Des Opérations de l’âme.

VIII[1]. Qui ne sait qu’Aristote affirme tout à la fois que l’âme est immobile et qu’elle est la cause des mouvements[2] ? Si ce qui est immobile est également inactif, l’âme sera inactive comme elle est immobile, et [sans agir elle-même] elle sera la cause des actes comme elle est la cause des mouvements. Si, comme quelques-uns l’affirment, l’acte est la fin, la liaison, l’union et la cause stable des mouvements ; si de plus, comme l’avance Aristote, l’entéléchie immobile de l’âme contient l’acte en elle-même, ce sera l’acte le plus parfait qui produira les diverses opérations propres à l’animal[3].

Selon Platon, au contraire, la production des opérations propres à l’animal est loin d’être inhérente à l’essence et à la vie de l’âme.
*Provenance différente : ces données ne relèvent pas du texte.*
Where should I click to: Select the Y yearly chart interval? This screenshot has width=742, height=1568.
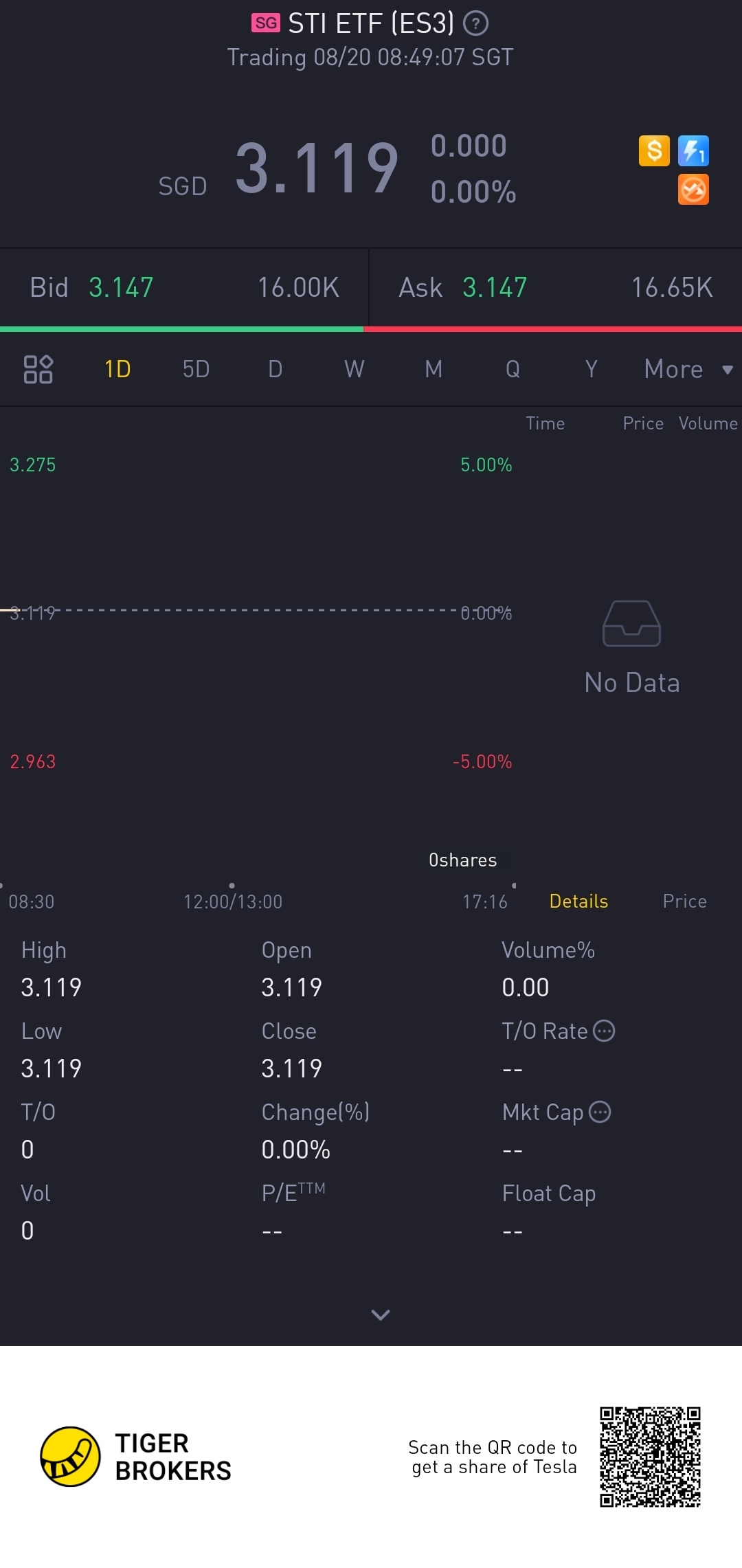(591, 369)
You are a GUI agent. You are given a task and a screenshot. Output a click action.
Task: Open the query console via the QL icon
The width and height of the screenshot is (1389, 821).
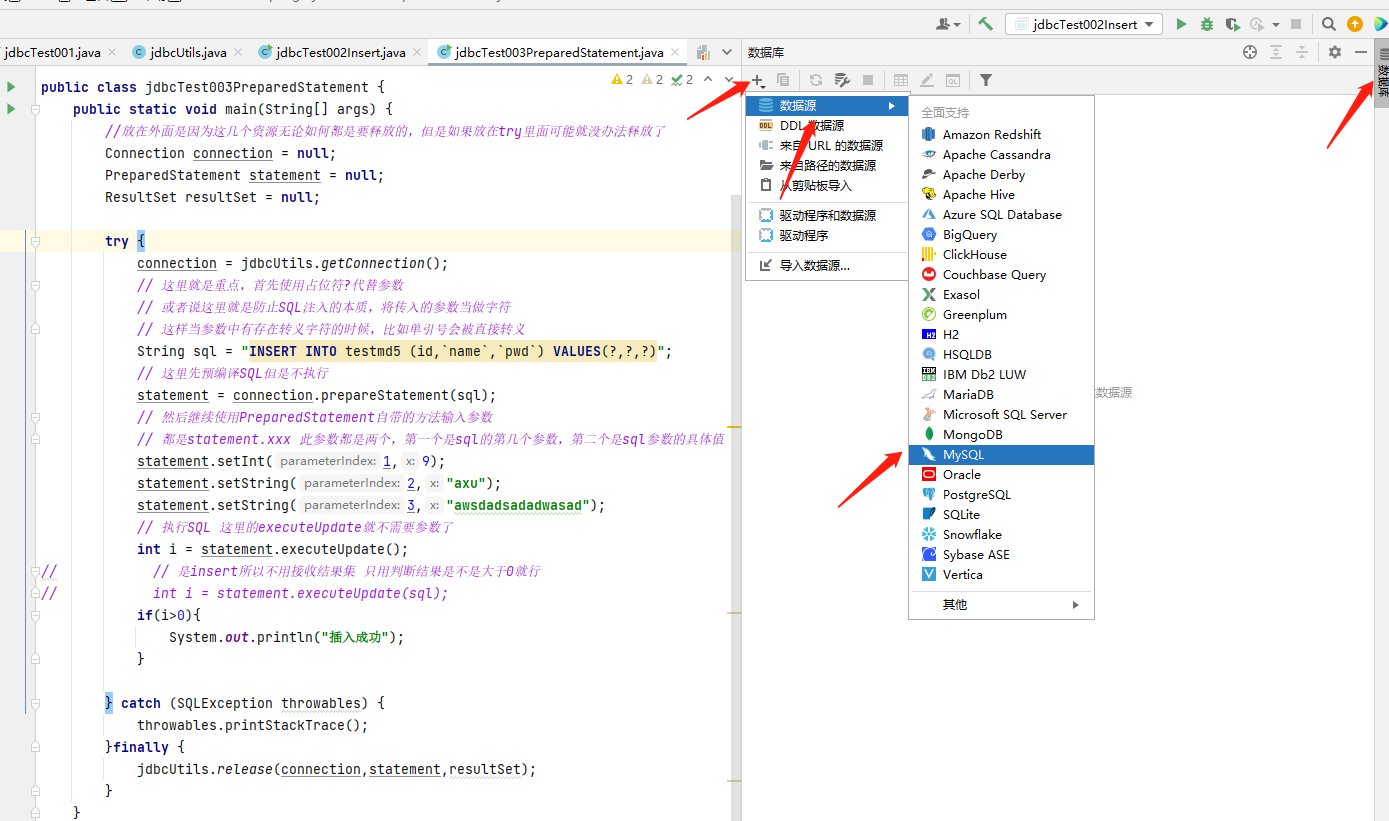pos(953,80)
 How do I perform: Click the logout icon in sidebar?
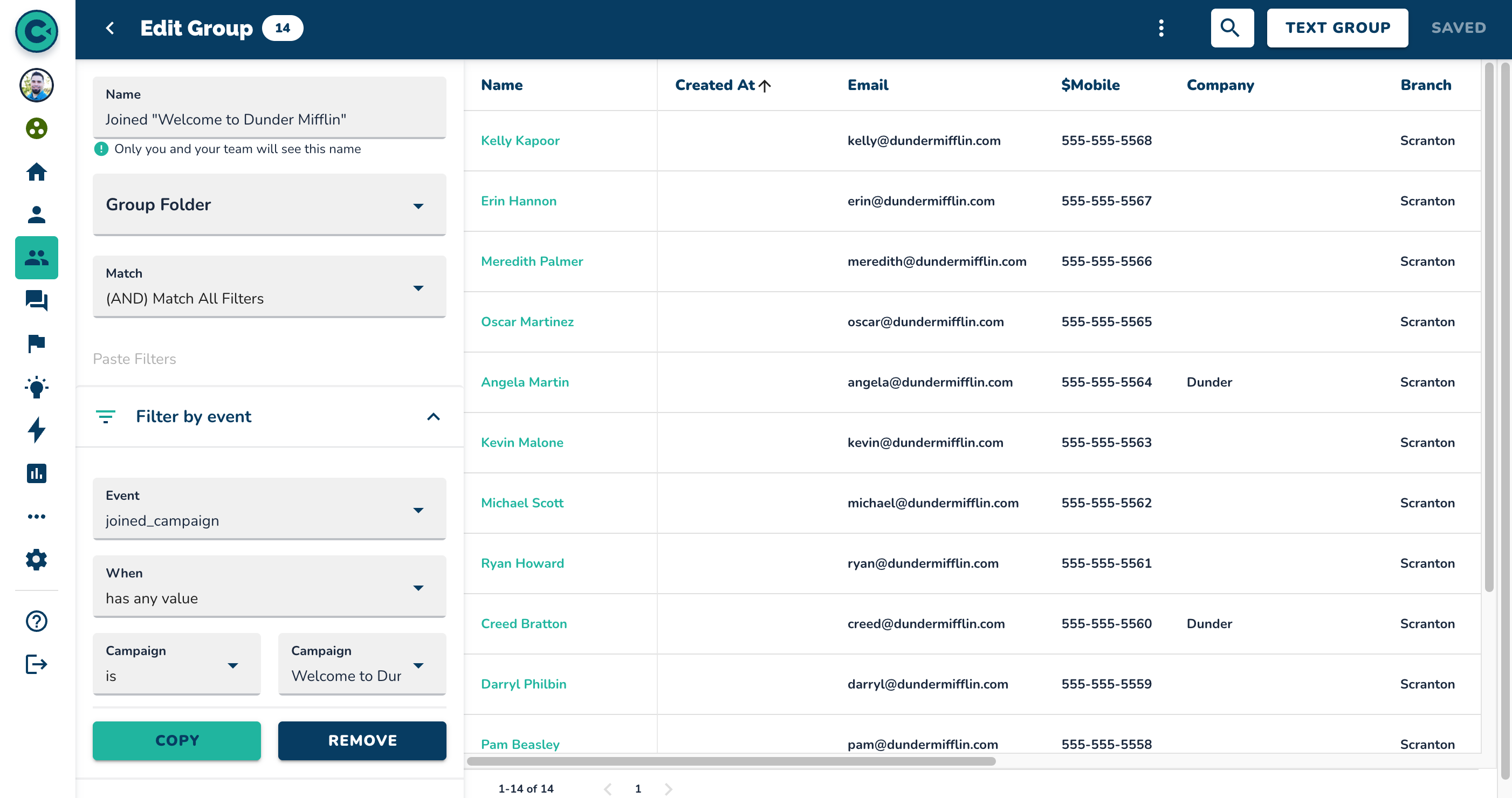(36, 664)
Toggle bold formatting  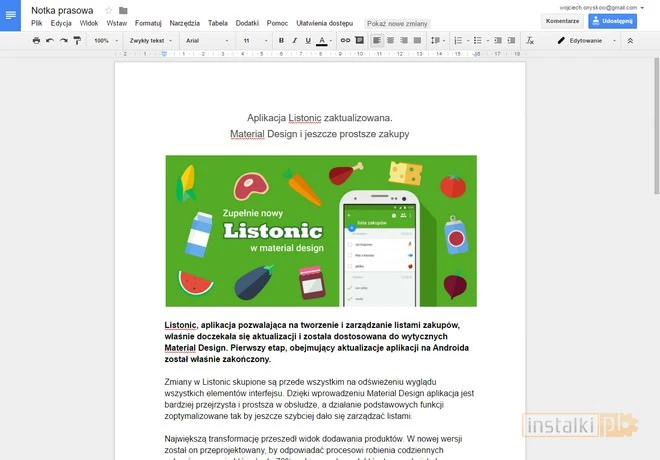coord(281,41)
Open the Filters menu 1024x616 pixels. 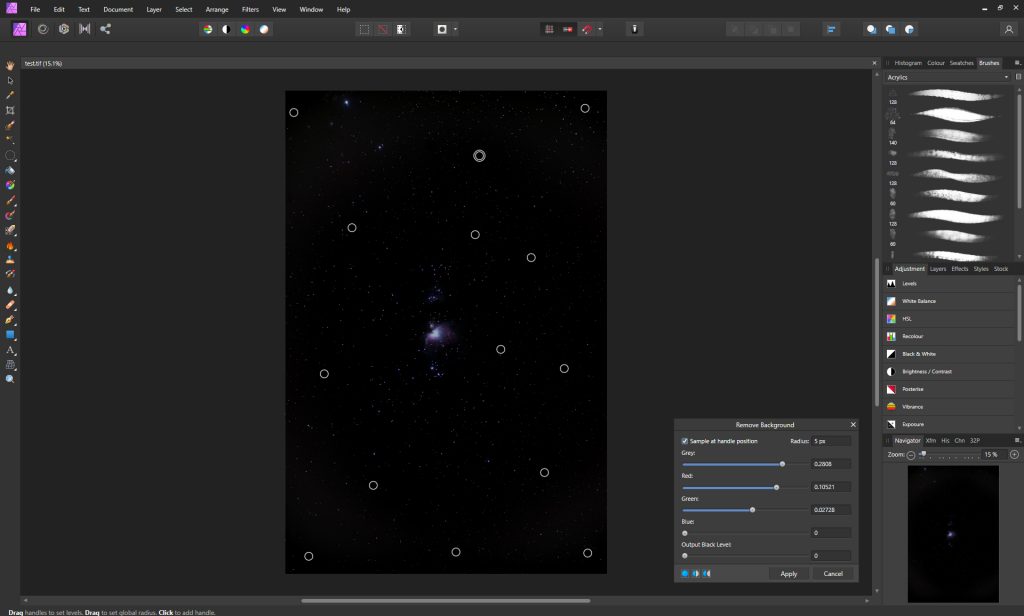(x=250, y=9)
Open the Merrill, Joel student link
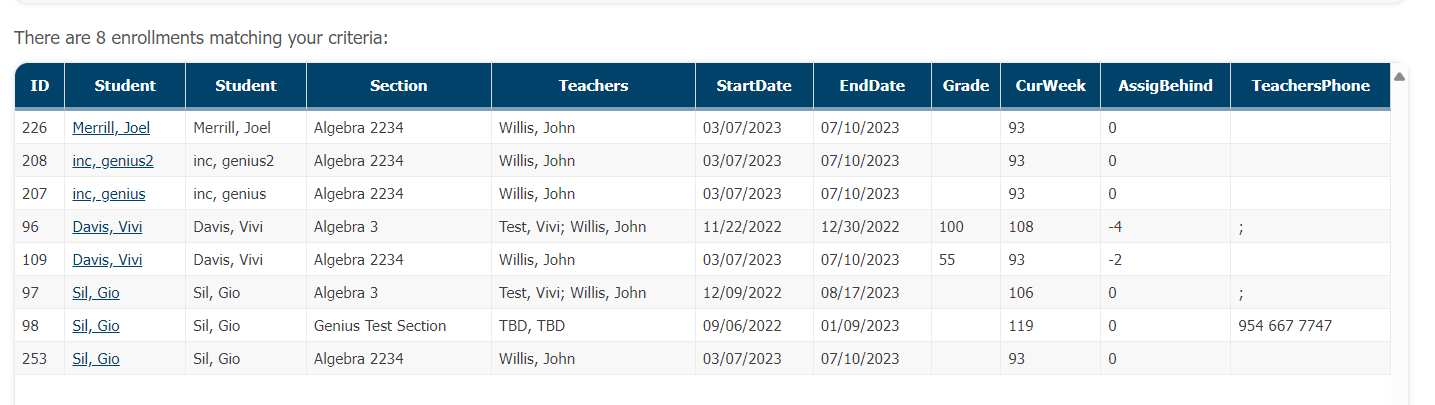Screen dimensions: 1435x405 click(111, 128)
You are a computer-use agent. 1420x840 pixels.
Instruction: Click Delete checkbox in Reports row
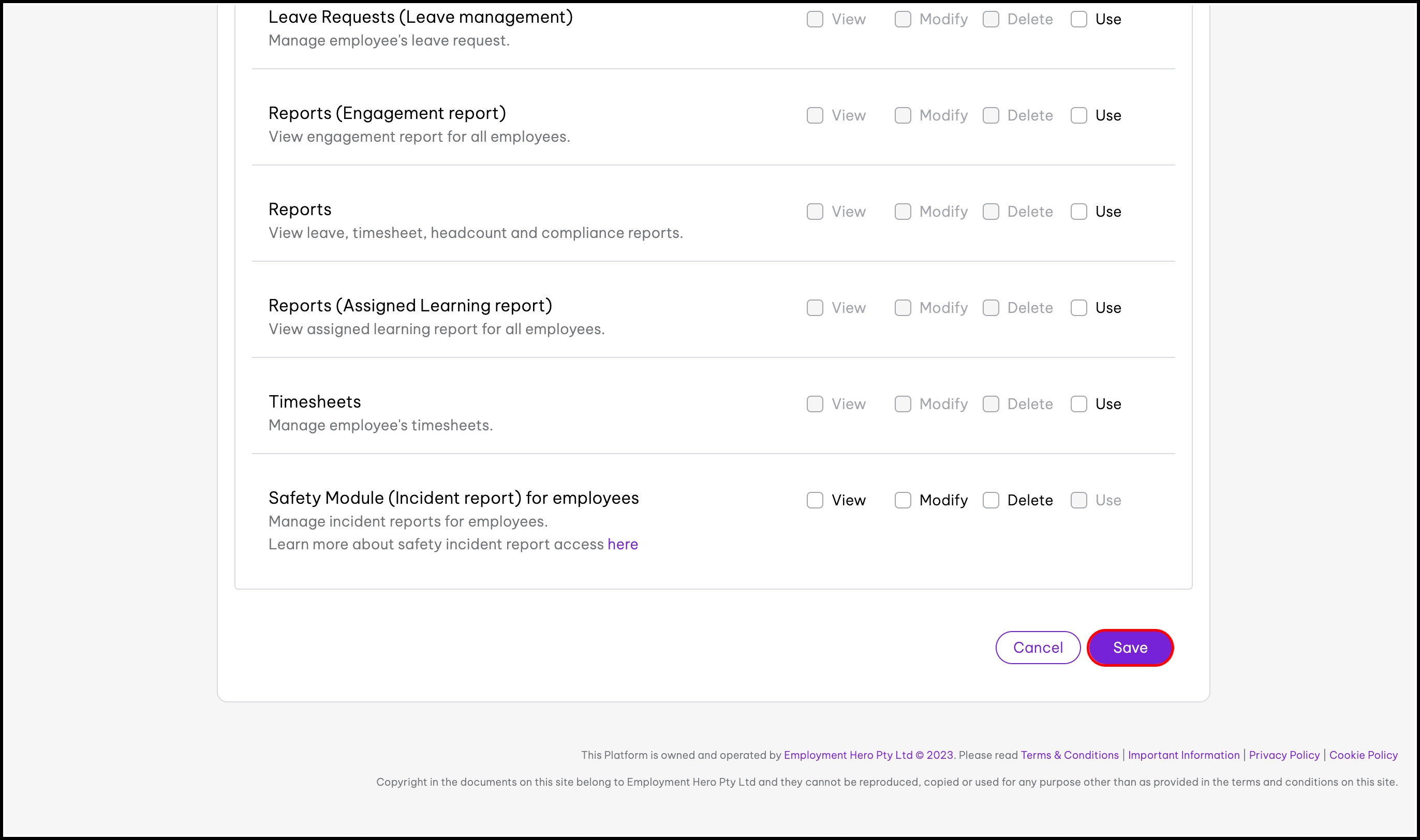(990, 212)
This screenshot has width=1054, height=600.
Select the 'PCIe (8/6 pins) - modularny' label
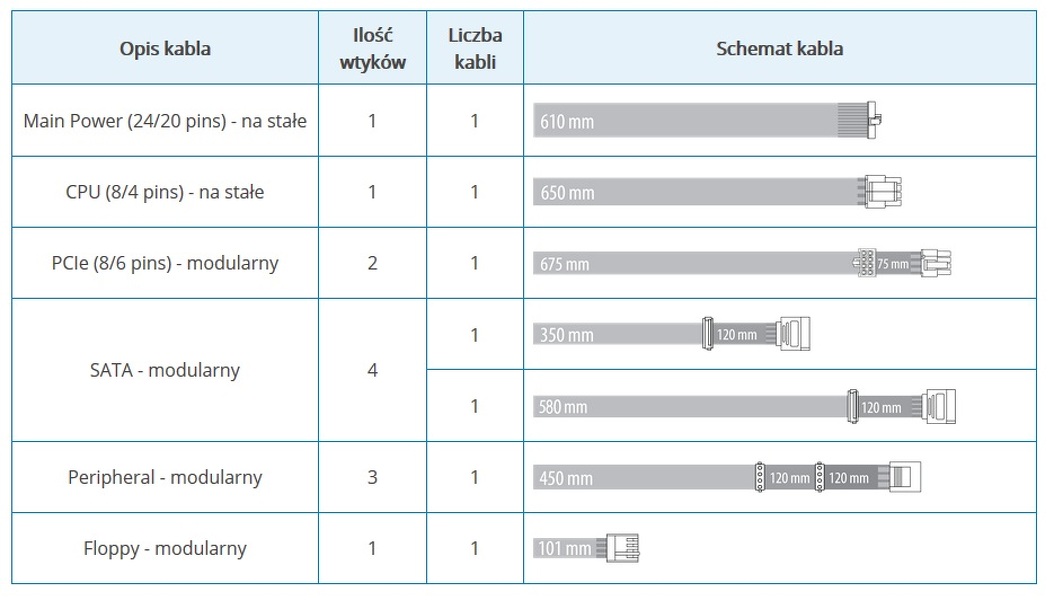(165, 263)
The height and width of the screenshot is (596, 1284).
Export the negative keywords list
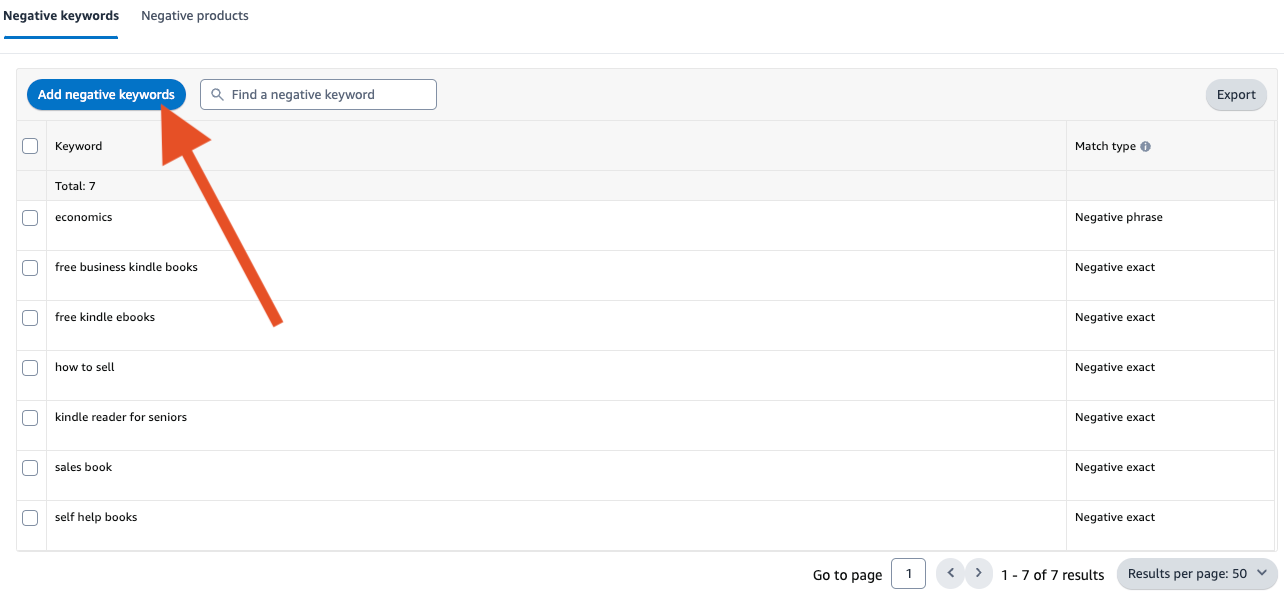click(1236, 95)
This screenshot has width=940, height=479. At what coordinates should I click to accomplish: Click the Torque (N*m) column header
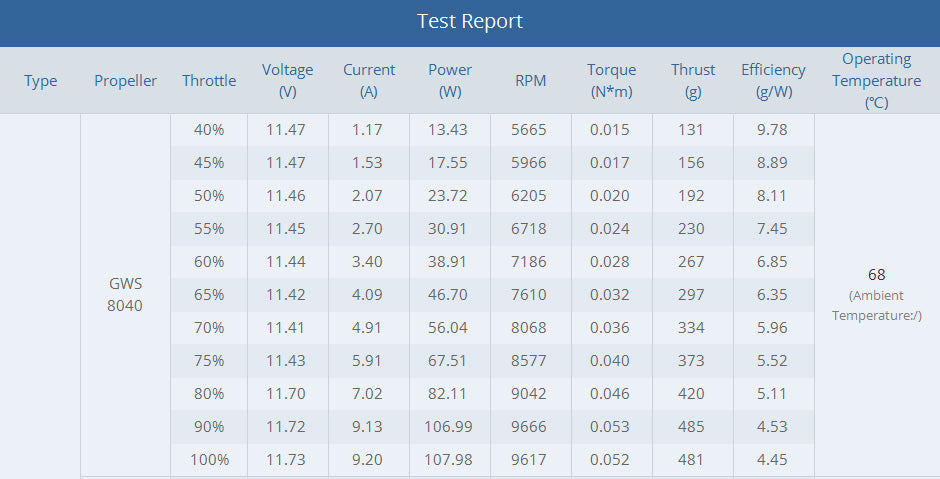click(611, 80)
Il est évident, sans doute, que l’âme fait partie du composé ; mais, comme il y a dans l’animal changement, division, extension par rapport au corps, intervalle par rapport au temps et au lieu, toutes choses qui sont étrangères à la vie incorporelle en soi, il est clair aussi que, selon Platon, aucun des mouvements du composé n’est

  1. Stobée, Eclogœ physicœ, LII, § 32, p. 882.
  2. « Ce n’est pas du tout ainsi [en se mouvant elle-même] que l’âme paraît mouvoir l’animal ; c’est par une sorte de volonté et de pensée… Sans être mû lui-même, le premier moteur meut parce qu’il est conçu par l’intelligence ou qu’il est imaginé. » (Aristote, De l’Âme, I, 3, et II, 10 ; p. 121 et 335 de la trad. fr.) Aristote donne ici au mot : ϰίνησις (kinêsis) le sens de mouvement corporel : c’est ce qui explique les critiques qu’il adresse à Platon (Simplicius, Comm. sur le Traité de l’Âme, f. 6). Voilà ce qui fait dire à Plotin : « Pour se considérer elle-même, l’âme n’aura nullement à se mouvoir ; ou bien, si on lui attribue le mouvement, il faut que ce soit un mouvement qui diffère tout à fait de celui des corps, et qui soit sa vie propre. » (Enn. I, liv. I, § 13.) Voy. encore Enn. III, liv. I, § 3.
  3. On voit que le mot ἐνέργεια (energeia) a ici le double sens de puissance active et de fonction ou opération.